To enable rsyslog event stream control on the event source server:

1. Create two or more identical collectors that you want to use to ensure uninterrupted reception of events.
2. Install rsyslog on the event source server (see the rsyslog documentation).
3. Add rules for forwarding the event stream between collectors to the configuration file /etc/rsyslog.conf:

   *. * @@ <main collector server FQDN>: <port for incoming events> $ActionExecOnlyWhenPreviousIsSuspended on *. * @@ <backup collector server FQDN>: <port for incoming events> $ActionExecOnlyWhenPreviousIsSuspended off

   Example configuration file

   Example configuration file specifying one primary and two backup collectors. The collectors are configured to receive events on TCP port 5140.

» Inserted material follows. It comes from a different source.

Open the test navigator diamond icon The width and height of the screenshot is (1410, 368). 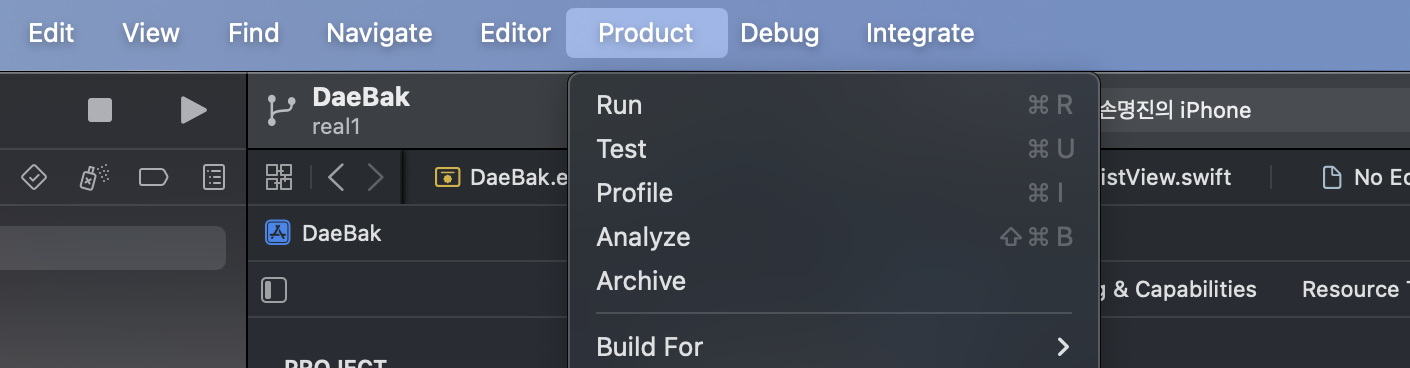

   *.* @@kuma-collector-01.example.com:5140 $ActionExecOnlyWhenPreviousIsSuspended on & @@kuma-collector-02.example.com:5140 & @@kuma-collector-03.example.com:5140 $ActionExecOnlyWhenPreviousIsSuspended off

4. Restart rsyslog by running systemctl restart rsyslog command.

Event stream control is now enabled on the event source server.

Event stream control using nginx

To control event stream using nginx, you need to create and configure an ngnix server to receive events from the event source and then forward these to collectors.

To enable nginx event stream control on the event source server:

1. Create two or more identical collectors that you want to use to ensure uninterrupted reception of events.
2. Install nginx on the server intended for event stream control.
   • Installation command in Oracle Linux 8.6:

     $sudo dnf install nginx

   • Installation command in Ubuntu 20.4:

     $sudo apt-get install nginx

     When installing from sources, you must compile with the parameter -with-stream option:
     $ sudo ./configure -with-stream -without-http_rewrite_module -without-http_gzip_module

3. On the nginx server, add the stream module to the nginx.conf configuration file that contains the rules for forwarding the stream of events between collectors.

   Example stream module

   Example module in which event stream is distributed between the collectors kuma-collector-01.example.com and kuma-collector-02.example.com, which receive events via TCP on port 5140 and via UPD on port 5141. Balancing uses the nginx.example.com ngnix server.

   stream {  upstream syslog_tcp { server kuma-collector-1.example.com:5140; server kuma-collector-2.example.com:5140; } upstream syslog_udp { server kuma-collector-1.example.com:5141; server kuma-collector-2.example.com:5141; }  server { listen nginx.example.com:5140; proxy_pass syslog_tcp; } server { listen nginx.example.com:5141 udp; proxy_pass syslog_udp; proxy_responses 0; } }  worker_rlimit_nofile 1000000; events { worker_connections 20000; } # worker_rlimit_nofile is the limit on the number of open files (RLIMIT_NOFILE) for workers. This is used to raise the limit without restarting the main process. # worker_connections is the maximum number of connections that a worker can open simultaneously.

4. Restart nginx by running systemctl restart rsyslog .
5. On the event source server, forward events to the ngnix server.

Event stream control is now enabled on the event source server.

Nginx Plus may be required to fine-tune balancing, but certain balancing methods, such as Round Robin and Least Connections, are available in the base version of ngnix.

For more details on configuring nginx, please refer to the nginx documentation.